= What is being asked =
If a line in the records below contains the word "computer", copy it.

[Dataset entries]
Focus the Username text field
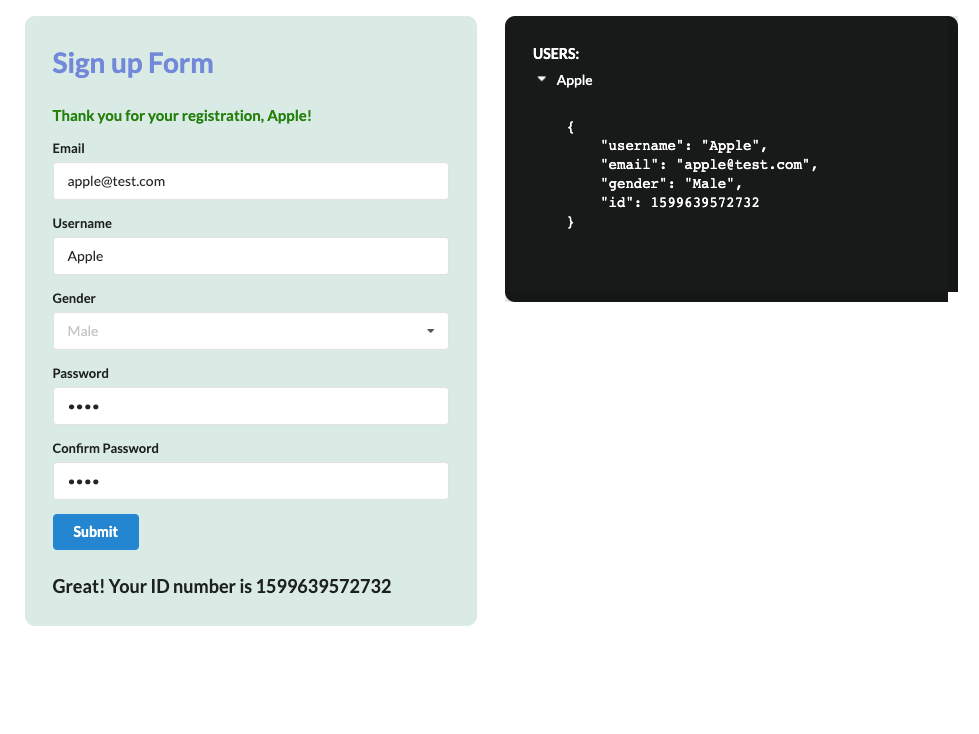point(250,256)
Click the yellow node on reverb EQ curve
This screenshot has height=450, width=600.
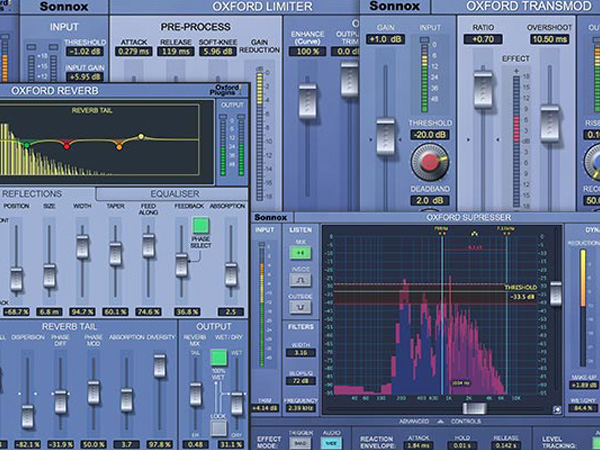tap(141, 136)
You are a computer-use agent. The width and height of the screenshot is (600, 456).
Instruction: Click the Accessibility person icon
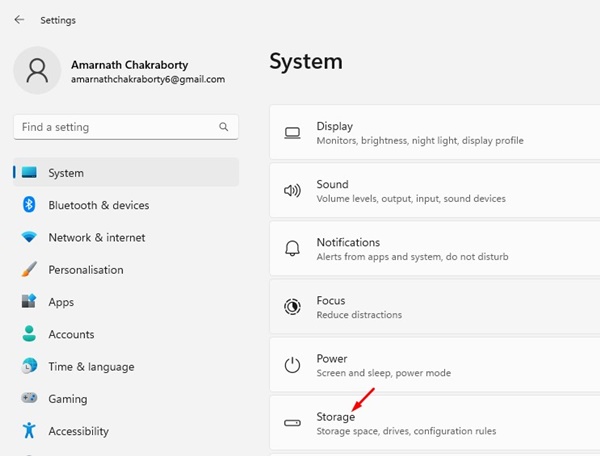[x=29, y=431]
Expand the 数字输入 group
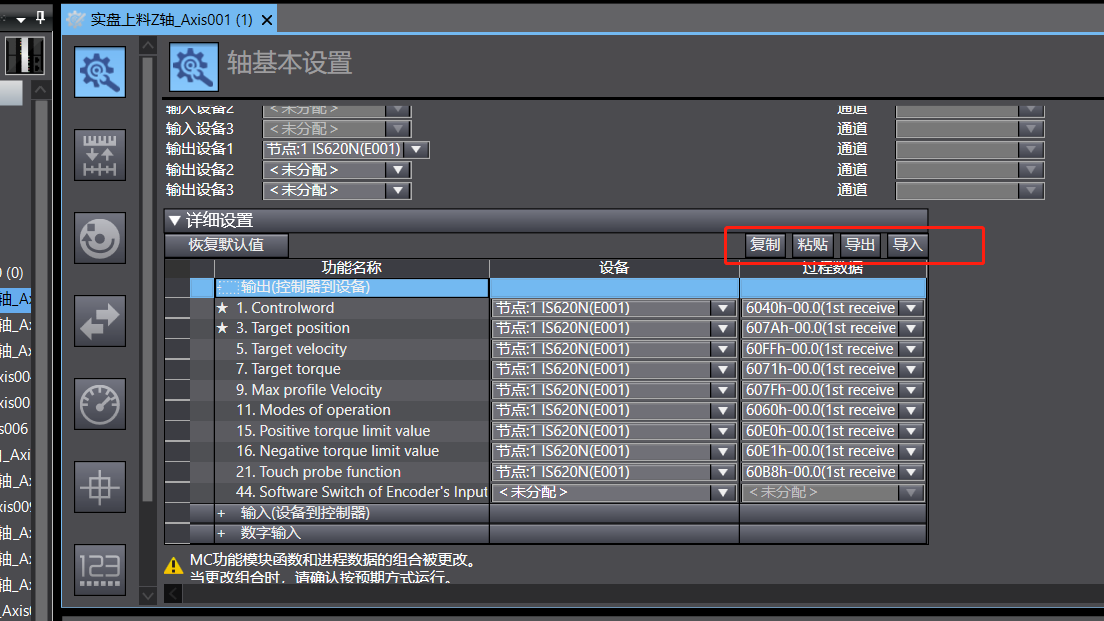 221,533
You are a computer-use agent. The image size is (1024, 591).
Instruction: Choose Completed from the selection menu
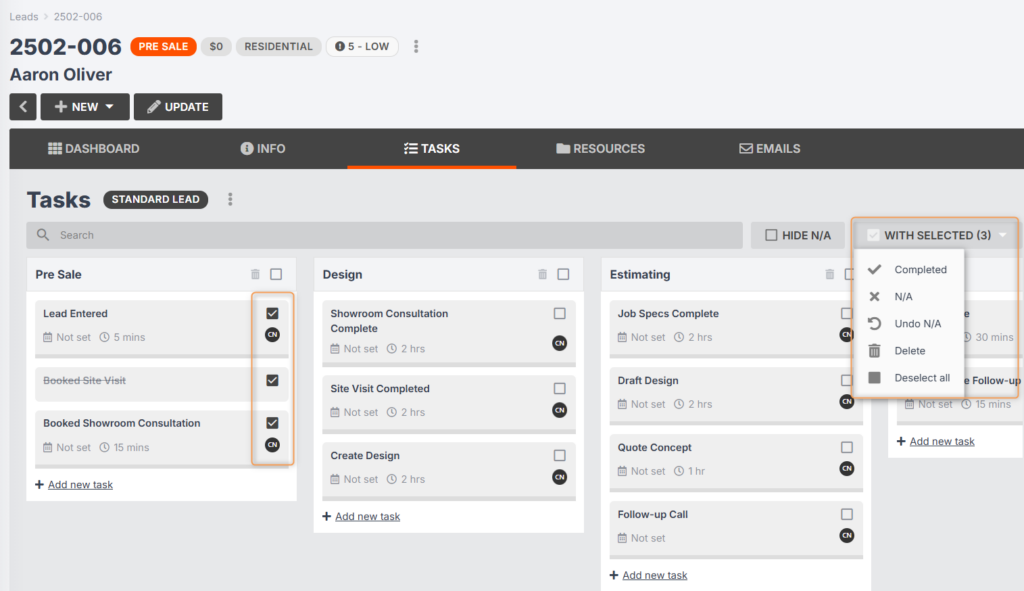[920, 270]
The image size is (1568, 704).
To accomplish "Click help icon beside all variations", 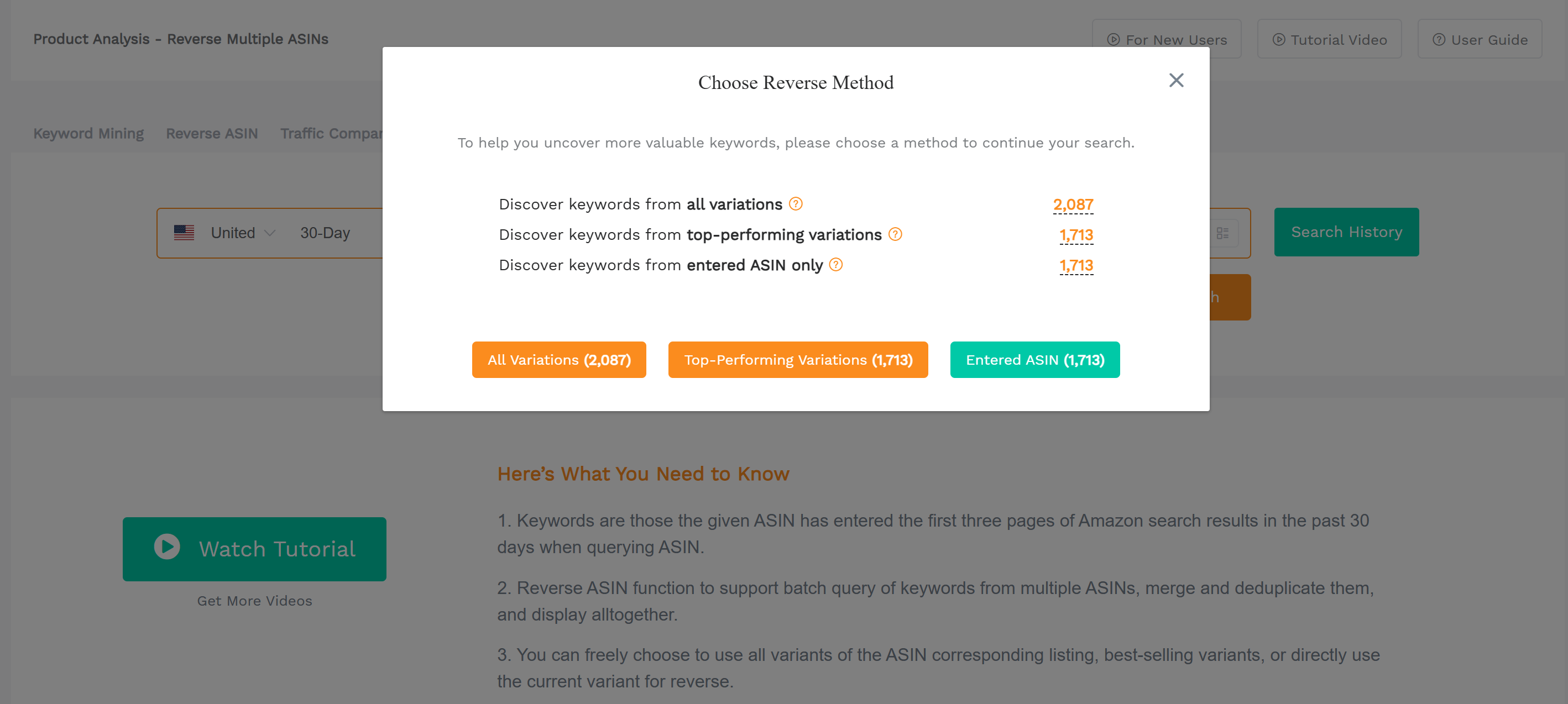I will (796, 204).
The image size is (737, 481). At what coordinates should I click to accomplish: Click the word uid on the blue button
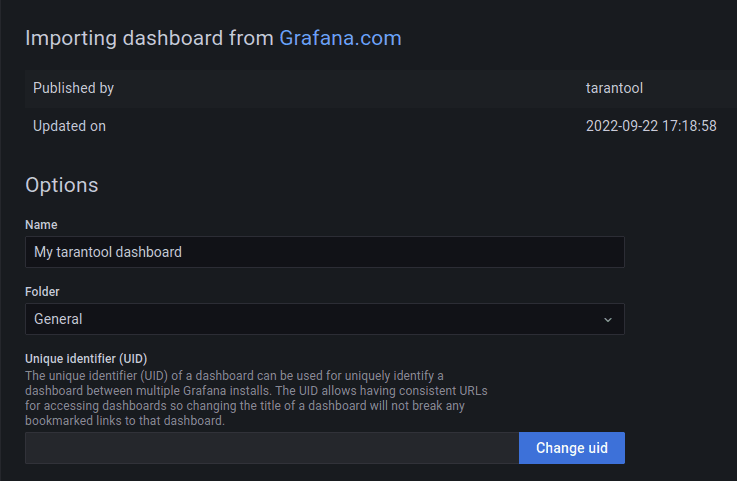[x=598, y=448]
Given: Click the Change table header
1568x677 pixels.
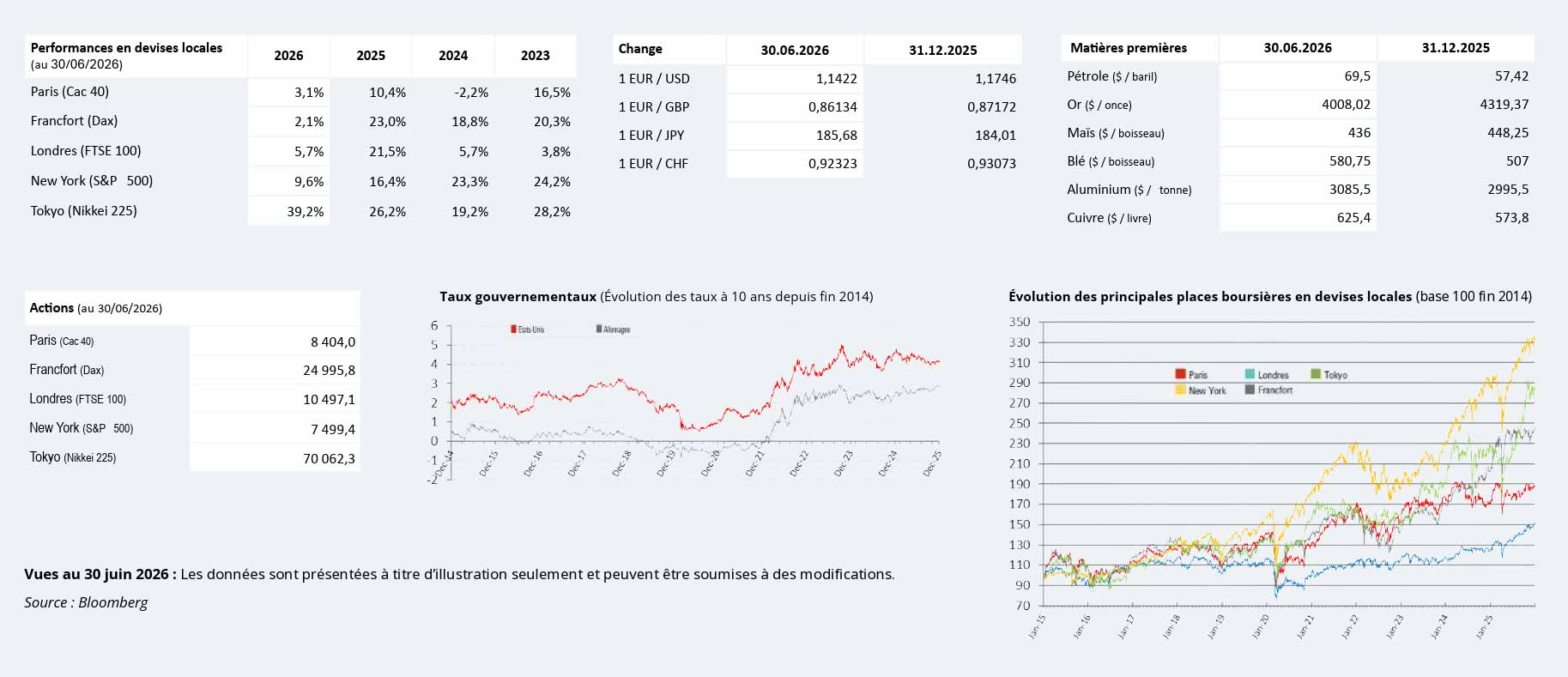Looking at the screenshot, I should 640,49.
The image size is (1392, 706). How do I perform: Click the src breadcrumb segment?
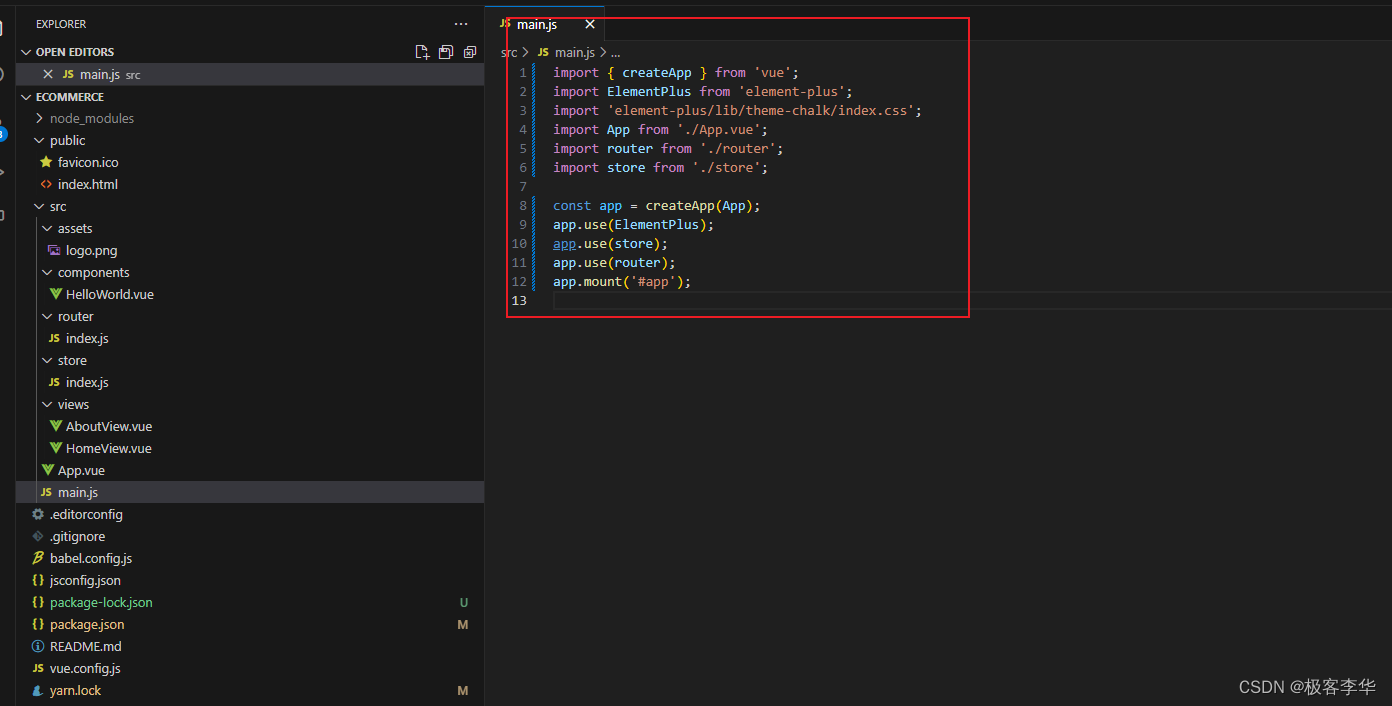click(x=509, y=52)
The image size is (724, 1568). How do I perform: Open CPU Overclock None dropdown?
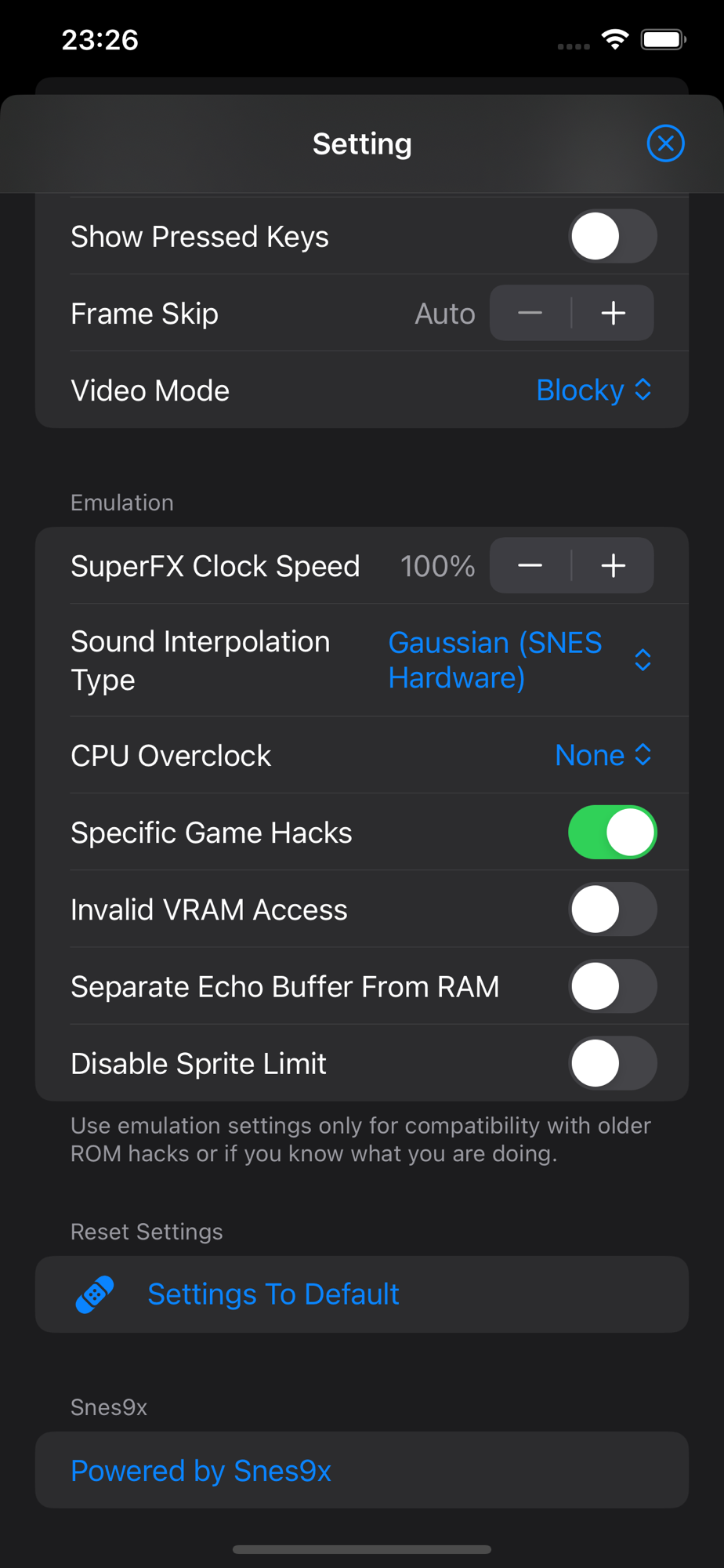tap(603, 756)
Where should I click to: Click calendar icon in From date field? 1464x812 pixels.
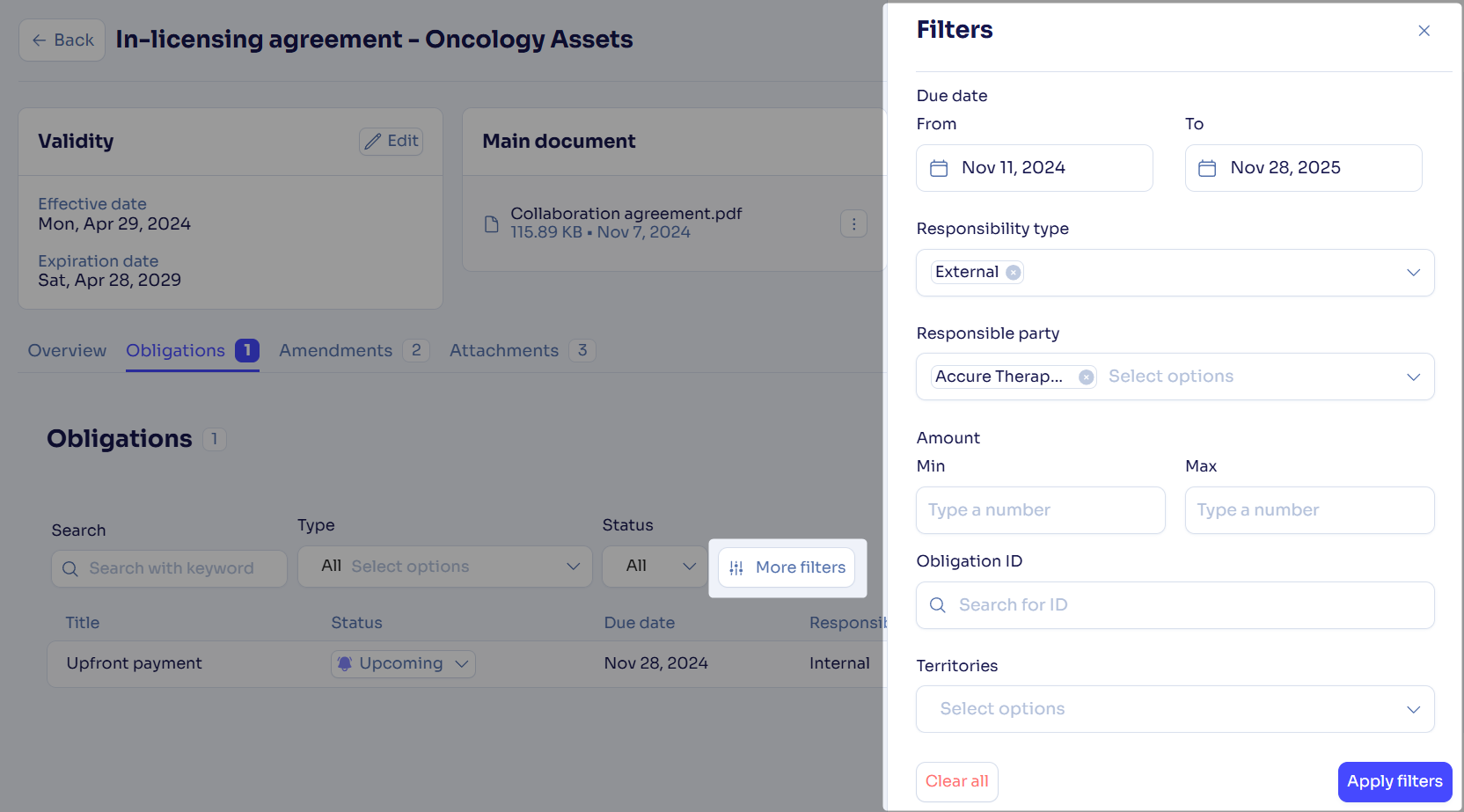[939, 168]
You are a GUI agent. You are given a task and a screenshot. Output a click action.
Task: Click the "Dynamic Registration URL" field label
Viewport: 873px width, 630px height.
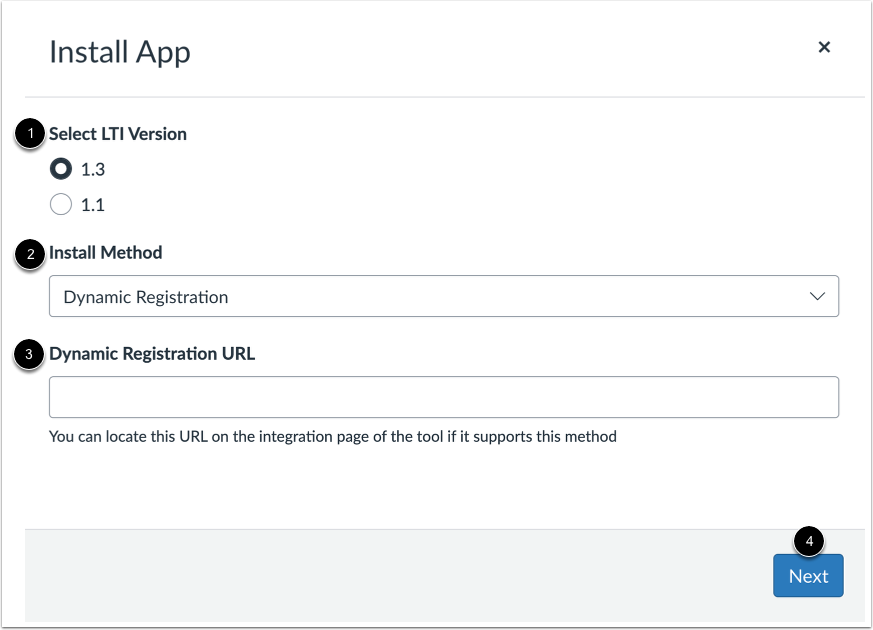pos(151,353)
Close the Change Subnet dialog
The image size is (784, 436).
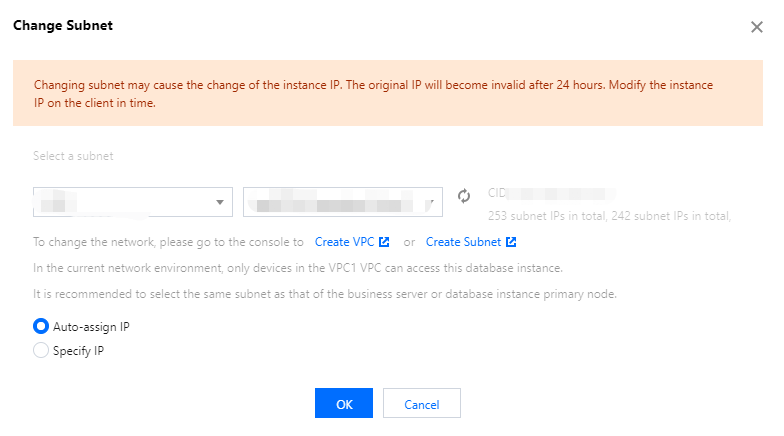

= Exercise response =
You are a computer-use agent. The width and height of the screenshot is (600, 456).
You are a computer-use agent. The image size is (1024, 591).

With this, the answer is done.